Last Friday, officials said that a worker at a Rockland County plant was diagnosed with the disease, the first recent case in the area reported outside the New York City cluster. Then on Monday, officials said two new cases of Legionnaires' were identified in the county, and of the three cases, one of them was connected to the Bronx outbreak. 

It's not clear how the sickened individual acquired the disease in the Bronx.

At a town hall inside the South Bronx's Concourse Village apartments Tuesday, health officials tried to quell residents' fears.

"You may hear of sporadic cases in other parts of the city," said Oxiris Barbot of the New York City Department of Health and Mental Hygiene. "That is part of the picture we see with Legionella and it doesn't mean we're about to have an outbreak in another part of the city." 

Some attendees expressed fear, while others were frustrated that the mayor wasn't there. 

"I wish he came and gave us feedback with how his office is dealing with it," said Roberta Yancy of Melrose. 

Resident Vivian Lovett-Cooper was diagnosed with Legionnaires' two years ago and said, "I just want to know any follow-up, because I don't want to have to go through this again." 

The mayor has said the source of the outbreak appears to be one or more of the five originally identified buildings, all of which have been disinfected, he said. In total, 11 of 39 buildings with the type of cooling towers that may lend themselves to Legionella growth have been found to be contaminated. Results on five buildings are still pending. More than 700 sites were canvassed by city, state and federal officials.

Four sites previously tested positive for Legionella but are not related to the outbreak. They are a Verizon building at 1106 Hoe Ave., the 62nd NYPD Precinct station house, and a building at 1201 Lafayette Avenue, all in the Bronx, as well as a building at 230 East 123rd St., in Harlem.

Three more sites tested positive for Legionella from testing done by the state over the weekend, but those sites are outside the impact zone and not necessarily related to the Bronx outbreak, officials said. Officials will identify those sites shortly. 

Prior to this outbreak, which health officials have said is the largest in New York City history, no city records were kept as to which buildings had cooling towers.

"Since there was no handbook or playbook previously provided, we've all had to work together to find each and every location that might be suspect and to act accordingly," de Blasio said. "That process has been done with a tremendous effort by a variety of city agencies."

Health Commissioner Mary Bassett issued an emergency executive order last week requiring all owners of cooling towers to disinfect their towers within 14 days. The order applies to all people who manage or control water recirculating cooling towers in New York City, not just in the Bronx.

According to the order, these individuals must clean their towers if they have not been disinfected in the last 30 days; they must also hire environmental consultants.

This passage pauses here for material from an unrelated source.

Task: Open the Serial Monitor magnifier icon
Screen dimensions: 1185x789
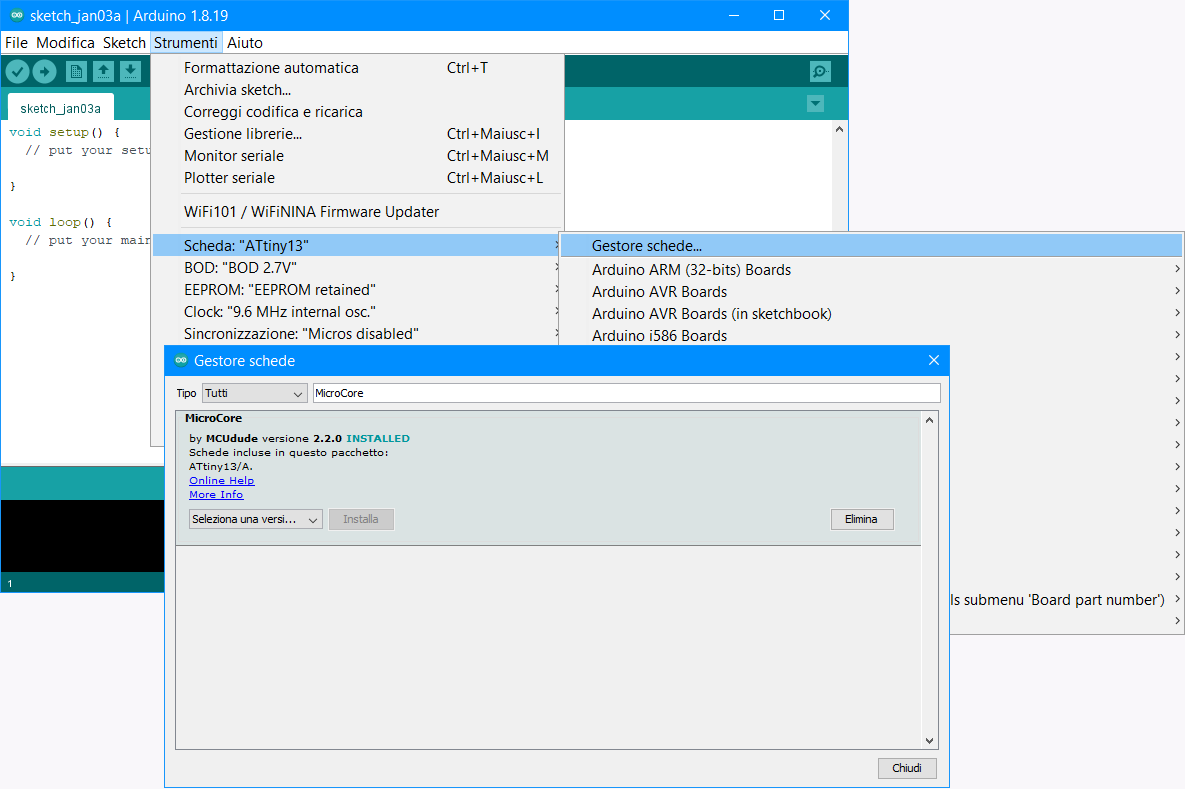Action: point(820,71)
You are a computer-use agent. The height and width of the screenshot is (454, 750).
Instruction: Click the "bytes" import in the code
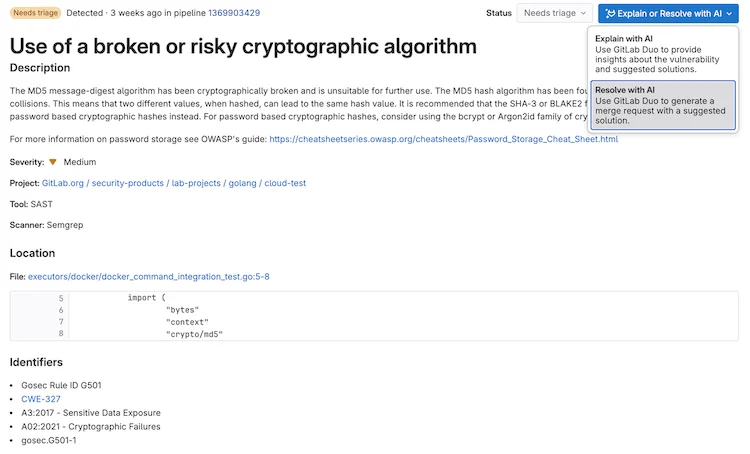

Failure to comply is a misdemeanor.

"We know that the south Bronx is already bearing an unfair burden of disease and we must remain vigilant," Bassett said.

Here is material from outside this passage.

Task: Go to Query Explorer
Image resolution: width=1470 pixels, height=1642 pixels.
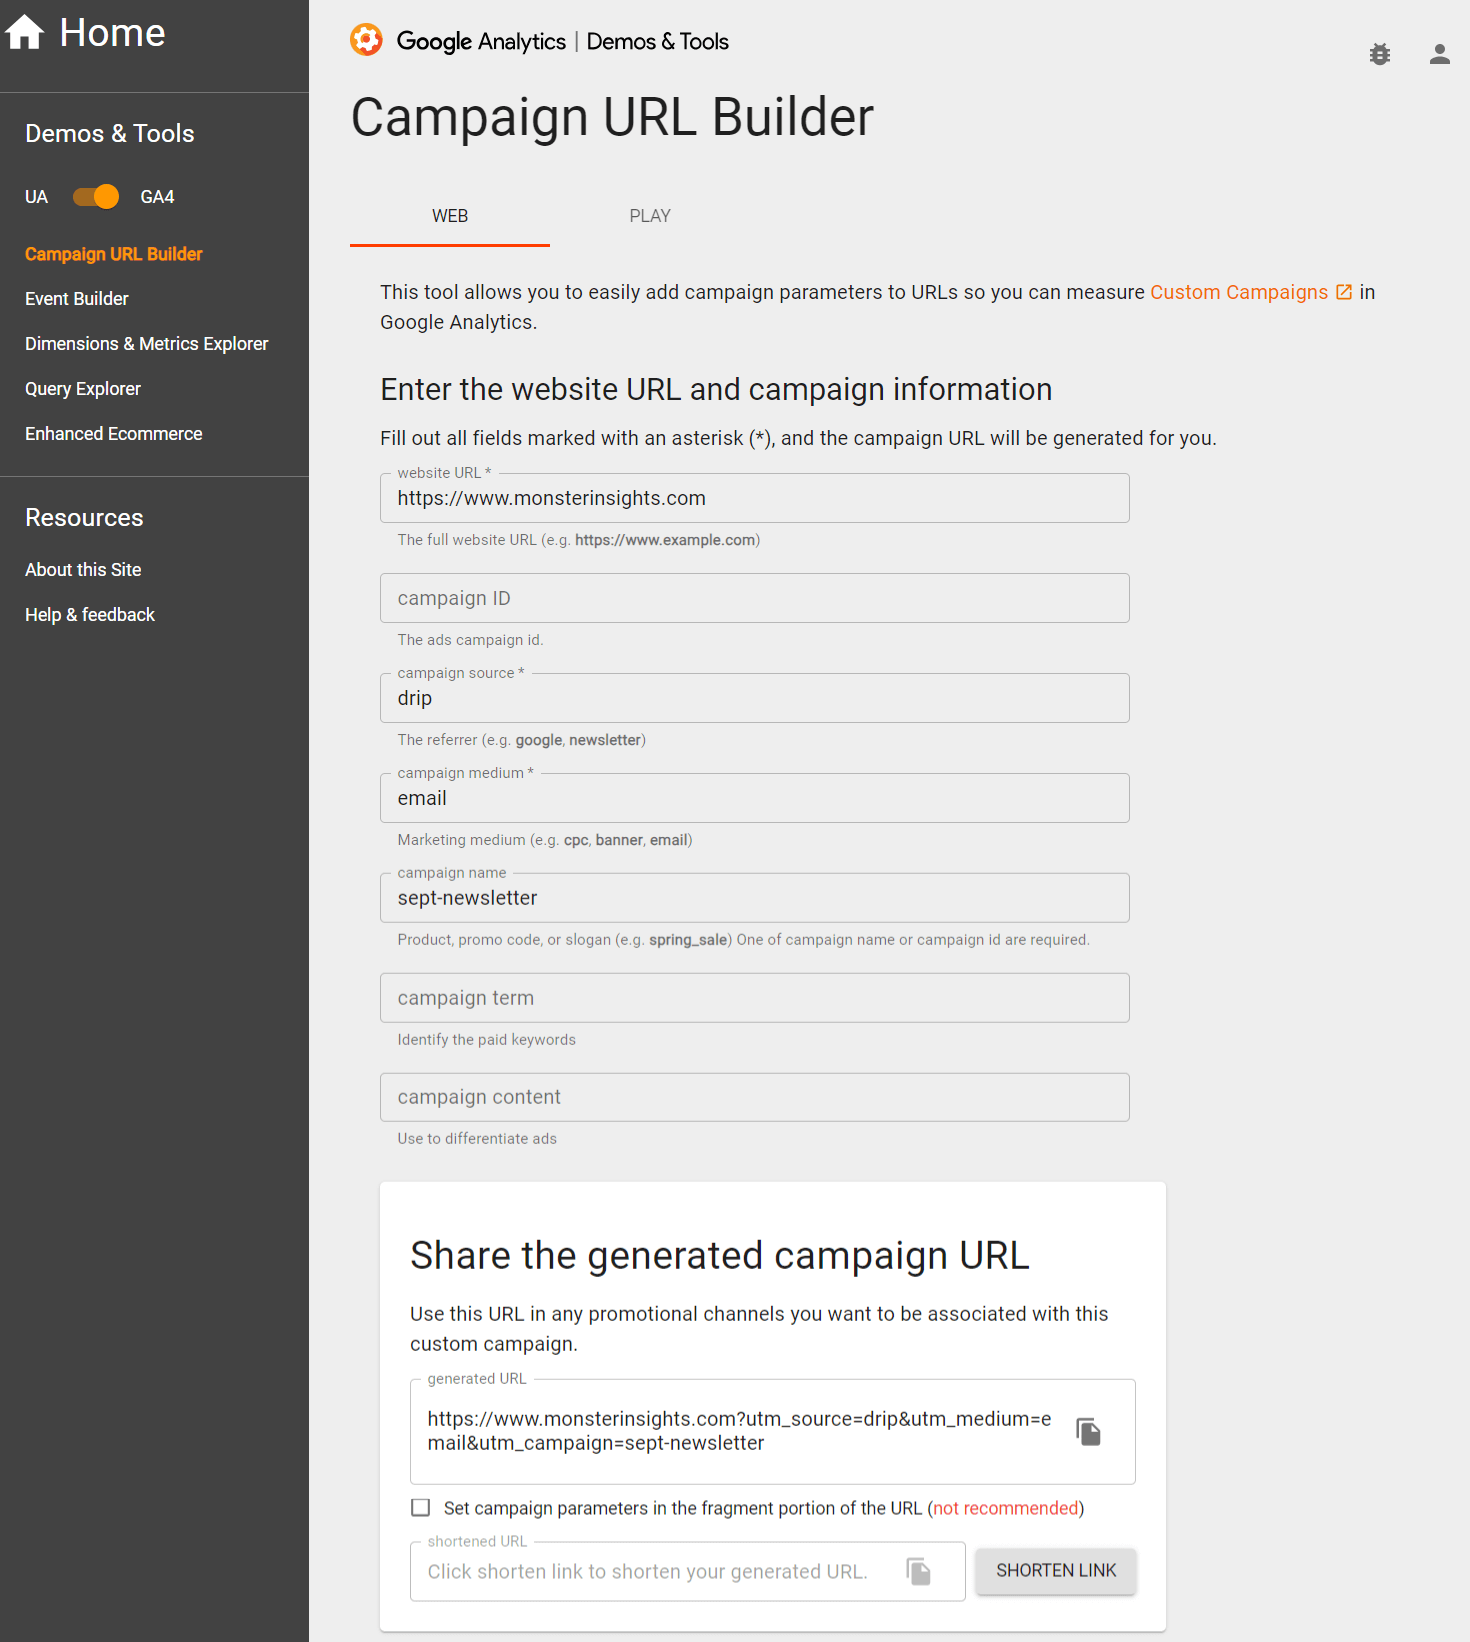Action: pos(83,388)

The state is offering free testing for landlords and building owners with cooling towers, and Cuomo said there's no excuse to not address the problem. 

"At this point, I think this is the height of irresponsibility for owners to not have cleaned or checked their towers," said Cuomo. 

The city emphasized that the city's drinking water supply and other water features like fountains, showerheads and pools, are safe and unaffected by Legionella. Water towers are unaffected by Legionella, and home air conditioner units are unaffected. Walking into air-conditioned environments is safe.

Legionnaries' disease is rare in healthy people and easily treatable with antibiotics, but more serious illness tends to occur in diagnosed people over the age of 50 and people with diabetes, chronic lung disease, kidney disease and those with weakened immune systems. It cannot be spread from person to person; a person who has Legionnaires' most likely breathed in water mist that contained the bacteria — the kind of mist that comes from cooling towers in large air conditioning systems.